◆ **Task directions**
Within the records below, how many lines hold the word "agent"? Only the number should be returned.

::: Source material :::

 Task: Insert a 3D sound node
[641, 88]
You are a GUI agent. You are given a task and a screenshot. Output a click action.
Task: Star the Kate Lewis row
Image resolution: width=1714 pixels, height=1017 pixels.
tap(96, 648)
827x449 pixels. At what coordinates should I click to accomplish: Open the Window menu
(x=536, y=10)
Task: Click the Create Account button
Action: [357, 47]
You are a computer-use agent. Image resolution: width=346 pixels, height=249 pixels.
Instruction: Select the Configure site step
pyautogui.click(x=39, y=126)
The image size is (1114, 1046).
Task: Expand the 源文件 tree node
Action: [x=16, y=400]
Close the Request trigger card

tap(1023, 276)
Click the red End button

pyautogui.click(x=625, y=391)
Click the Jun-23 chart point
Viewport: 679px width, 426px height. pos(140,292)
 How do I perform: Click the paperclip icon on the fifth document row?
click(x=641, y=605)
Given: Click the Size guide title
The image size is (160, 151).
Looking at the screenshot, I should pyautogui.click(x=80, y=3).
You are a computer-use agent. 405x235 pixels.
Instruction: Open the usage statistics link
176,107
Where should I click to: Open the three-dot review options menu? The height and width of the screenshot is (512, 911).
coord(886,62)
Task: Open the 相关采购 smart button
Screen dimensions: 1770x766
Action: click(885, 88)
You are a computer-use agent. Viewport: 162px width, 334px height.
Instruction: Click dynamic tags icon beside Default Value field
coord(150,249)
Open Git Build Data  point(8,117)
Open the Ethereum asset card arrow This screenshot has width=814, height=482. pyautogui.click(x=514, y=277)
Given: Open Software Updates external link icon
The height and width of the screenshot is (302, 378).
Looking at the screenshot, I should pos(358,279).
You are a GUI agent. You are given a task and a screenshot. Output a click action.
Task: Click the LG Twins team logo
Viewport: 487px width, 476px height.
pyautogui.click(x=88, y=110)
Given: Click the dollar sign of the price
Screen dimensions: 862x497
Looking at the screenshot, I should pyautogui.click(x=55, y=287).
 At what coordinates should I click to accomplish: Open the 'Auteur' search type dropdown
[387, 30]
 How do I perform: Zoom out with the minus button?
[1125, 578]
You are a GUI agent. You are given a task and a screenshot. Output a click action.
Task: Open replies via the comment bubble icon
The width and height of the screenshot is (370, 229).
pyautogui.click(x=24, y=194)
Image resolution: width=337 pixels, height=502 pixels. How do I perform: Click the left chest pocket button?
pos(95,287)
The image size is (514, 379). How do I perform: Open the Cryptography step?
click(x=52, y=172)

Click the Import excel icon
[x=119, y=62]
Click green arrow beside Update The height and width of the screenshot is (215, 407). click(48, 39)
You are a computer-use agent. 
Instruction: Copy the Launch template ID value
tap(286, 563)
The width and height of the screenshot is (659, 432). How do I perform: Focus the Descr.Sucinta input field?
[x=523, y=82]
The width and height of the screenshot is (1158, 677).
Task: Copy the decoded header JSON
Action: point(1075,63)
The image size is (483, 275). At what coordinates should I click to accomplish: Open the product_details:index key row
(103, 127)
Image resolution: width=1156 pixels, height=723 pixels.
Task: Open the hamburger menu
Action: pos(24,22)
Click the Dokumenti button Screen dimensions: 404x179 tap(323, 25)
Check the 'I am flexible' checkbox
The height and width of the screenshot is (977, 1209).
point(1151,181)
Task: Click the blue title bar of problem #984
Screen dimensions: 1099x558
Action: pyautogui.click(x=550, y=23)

:::

◆ **Completed task**
7